Il censimento nei Balcani
Lo ha chiesto l'Unione Europea e rischia di risvegliare tensioni etniche irrisolte
L’Unione Europea ha chiesto ai suoi paesi membri di fare uno studio della propria popolazione entro il 2011, e ha allargato questa richiesta ai paesi candidati all’ingresso nell’unione. Tra questi ci sono i paesi dei Balcani, che quindi sono prossimi a una approfondita indagine sulla propria popolazione. Il censimento, però, rischia di risvegliare tensioni etniche irrisolte. Presseurop ha tradotto in italiano l’articolo sul tema di Politika, il principale quotidiano serbo.
Il censimento delle popolazioni che dovrebbe essere organizzato quest’anno nei Balcani avrà un importante significato politico.
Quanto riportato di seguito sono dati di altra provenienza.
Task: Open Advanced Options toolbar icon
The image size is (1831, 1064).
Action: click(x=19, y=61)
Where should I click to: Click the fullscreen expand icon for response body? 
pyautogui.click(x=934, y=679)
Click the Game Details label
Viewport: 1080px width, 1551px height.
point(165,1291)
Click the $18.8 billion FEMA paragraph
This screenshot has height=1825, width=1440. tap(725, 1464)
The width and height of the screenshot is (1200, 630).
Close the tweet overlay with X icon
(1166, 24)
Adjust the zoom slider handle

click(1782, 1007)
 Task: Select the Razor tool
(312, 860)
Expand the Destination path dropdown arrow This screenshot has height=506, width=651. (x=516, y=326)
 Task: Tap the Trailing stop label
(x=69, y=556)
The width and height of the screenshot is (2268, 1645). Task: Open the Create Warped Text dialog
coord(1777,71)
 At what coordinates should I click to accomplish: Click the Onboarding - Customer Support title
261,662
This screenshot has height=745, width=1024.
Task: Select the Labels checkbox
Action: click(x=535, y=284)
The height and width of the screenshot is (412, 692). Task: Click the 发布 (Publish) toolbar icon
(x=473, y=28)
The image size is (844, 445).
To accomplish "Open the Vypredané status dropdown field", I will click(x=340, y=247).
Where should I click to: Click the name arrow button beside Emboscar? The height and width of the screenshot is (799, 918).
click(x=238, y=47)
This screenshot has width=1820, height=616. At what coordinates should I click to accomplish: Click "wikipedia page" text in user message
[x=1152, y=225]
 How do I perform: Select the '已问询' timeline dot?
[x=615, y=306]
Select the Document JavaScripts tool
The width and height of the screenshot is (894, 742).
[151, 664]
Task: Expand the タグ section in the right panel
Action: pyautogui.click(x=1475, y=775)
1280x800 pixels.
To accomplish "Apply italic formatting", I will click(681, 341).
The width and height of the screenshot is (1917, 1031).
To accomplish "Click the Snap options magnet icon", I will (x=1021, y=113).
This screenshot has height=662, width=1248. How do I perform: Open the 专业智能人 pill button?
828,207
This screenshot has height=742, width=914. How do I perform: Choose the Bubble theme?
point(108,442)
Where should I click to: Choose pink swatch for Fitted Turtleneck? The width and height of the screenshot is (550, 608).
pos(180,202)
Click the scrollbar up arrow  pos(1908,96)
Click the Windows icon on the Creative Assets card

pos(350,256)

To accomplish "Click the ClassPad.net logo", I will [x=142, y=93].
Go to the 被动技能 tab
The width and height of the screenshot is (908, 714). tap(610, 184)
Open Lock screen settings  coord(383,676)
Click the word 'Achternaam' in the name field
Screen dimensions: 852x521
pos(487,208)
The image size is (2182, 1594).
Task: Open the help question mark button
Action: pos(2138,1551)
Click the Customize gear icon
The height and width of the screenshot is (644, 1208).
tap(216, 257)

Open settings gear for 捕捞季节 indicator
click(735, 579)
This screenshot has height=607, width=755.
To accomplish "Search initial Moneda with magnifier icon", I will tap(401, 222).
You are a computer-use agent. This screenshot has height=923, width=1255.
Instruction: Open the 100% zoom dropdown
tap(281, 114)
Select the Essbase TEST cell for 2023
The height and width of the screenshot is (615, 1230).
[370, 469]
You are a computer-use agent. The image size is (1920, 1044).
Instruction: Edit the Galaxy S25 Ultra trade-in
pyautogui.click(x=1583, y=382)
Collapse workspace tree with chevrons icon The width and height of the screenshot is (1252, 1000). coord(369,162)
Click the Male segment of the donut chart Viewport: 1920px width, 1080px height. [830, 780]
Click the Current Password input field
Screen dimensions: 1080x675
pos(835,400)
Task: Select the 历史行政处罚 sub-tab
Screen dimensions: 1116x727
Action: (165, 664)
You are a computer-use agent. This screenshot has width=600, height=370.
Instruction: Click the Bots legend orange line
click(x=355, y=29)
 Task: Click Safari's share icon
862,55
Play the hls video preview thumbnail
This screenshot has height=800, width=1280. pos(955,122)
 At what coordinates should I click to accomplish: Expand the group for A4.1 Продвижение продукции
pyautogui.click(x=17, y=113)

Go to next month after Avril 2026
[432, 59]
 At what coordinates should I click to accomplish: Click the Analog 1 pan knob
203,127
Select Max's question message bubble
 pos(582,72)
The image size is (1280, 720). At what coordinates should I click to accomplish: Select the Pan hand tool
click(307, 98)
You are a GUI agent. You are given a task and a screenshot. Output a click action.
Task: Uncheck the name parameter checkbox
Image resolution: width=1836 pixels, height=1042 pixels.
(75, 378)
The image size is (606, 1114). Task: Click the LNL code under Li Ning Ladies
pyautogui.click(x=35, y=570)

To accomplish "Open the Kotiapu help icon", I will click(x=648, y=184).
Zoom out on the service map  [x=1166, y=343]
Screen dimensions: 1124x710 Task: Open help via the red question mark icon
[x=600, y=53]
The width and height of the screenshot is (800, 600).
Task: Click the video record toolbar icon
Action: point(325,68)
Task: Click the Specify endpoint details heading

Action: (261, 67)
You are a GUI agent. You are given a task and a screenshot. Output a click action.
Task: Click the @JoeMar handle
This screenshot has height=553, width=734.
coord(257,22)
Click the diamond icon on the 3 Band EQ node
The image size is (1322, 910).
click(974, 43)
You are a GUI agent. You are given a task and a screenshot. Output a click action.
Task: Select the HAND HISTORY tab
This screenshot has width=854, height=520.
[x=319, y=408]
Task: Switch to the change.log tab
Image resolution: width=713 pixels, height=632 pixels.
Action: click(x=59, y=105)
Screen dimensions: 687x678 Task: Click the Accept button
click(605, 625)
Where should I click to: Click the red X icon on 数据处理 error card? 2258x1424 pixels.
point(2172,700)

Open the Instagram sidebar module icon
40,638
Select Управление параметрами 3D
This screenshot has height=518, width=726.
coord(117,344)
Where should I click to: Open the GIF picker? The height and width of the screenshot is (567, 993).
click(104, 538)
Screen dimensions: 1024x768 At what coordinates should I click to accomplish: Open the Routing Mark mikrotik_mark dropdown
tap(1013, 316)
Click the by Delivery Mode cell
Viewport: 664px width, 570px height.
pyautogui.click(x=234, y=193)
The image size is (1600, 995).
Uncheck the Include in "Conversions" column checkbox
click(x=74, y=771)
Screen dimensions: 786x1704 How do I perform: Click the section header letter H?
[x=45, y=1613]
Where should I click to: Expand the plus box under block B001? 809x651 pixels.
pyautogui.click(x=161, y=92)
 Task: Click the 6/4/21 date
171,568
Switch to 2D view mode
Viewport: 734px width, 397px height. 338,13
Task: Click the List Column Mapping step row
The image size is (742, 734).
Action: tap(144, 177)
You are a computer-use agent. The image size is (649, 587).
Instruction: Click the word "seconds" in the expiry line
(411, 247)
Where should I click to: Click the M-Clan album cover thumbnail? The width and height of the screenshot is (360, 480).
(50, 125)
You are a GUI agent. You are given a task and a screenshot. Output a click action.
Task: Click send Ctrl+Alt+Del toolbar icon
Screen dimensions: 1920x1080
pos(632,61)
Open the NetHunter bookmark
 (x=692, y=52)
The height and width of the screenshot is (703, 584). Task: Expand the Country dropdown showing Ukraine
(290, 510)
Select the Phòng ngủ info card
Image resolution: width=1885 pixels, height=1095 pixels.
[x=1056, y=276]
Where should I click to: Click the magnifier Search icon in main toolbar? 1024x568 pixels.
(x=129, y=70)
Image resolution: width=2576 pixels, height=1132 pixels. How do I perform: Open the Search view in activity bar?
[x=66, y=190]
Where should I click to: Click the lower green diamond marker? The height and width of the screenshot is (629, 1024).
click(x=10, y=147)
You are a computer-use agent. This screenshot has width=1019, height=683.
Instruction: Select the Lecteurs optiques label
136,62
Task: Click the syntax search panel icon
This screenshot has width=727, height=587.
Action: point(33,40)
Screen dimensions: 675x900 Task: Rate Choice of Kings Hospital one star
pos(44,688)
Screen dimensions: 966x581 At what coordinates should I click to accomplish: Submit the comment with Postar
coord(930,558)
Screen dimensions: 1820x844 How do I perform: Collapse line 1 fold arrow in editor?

L’aggiornamento dei dati demografici, economici e sociali avrà probabilmente conseguenze sui rapporti fra gli stati, rischierà di riaprire vecchie ferite e di ricordare le promesse non mantenute.
Il censimento fornirà senza dubbio un’immagine statistica credibile delle nostre vite. La prova numerica della pulizia etnica? È probabile. La ricomposizione confessionale della regione? Senza dubbio. Aiuterà ad adattare le liste elettorali alla realtà demografica? È possibile.
Il censimento, previsto inizialmente per la Serbia in aprile, è stato rimandato a ottobre. A causa della mancanza di denaro nelle casse dello stato, l’Unione europea ha dovuto aiutare finanziariamente Belgrado. Ma la Serbia prende tempo per rispondere alle richieste di Bruxelles, che chiede dati precisi sulle condizioni dei paesi candidati all’adesione [tutti i paesi dell’Ue dovranno procedere a un’inchiesta sulla loro popolazione nel 2011]. E in questo modo rischia di ricevere in ritardo anche i fondi destinati a questi paesi.
Dubito che le statistiche faranno piacere al potere. Probabilmente ricorderanno fatti spiacevoli che si è cercato di cancellare. Per esempio, il paese deve fare i conti con il problema della “peste bianca”, la denatalità: ogni anno la Serbia perde fra 30 e 40mila abitanti, all’incirca una città in meno ogni anno. Il censimento metterà anche in evidenza il problema della fuga dei cervelli. Ci ricorderà che siamo il terzo paese europeo, dopo l’Irlanda e l’Ungheria, con una diaspora equivalente alla popolazione che vive nel paese, o che siamo il quarto paese più pessimista del mondo.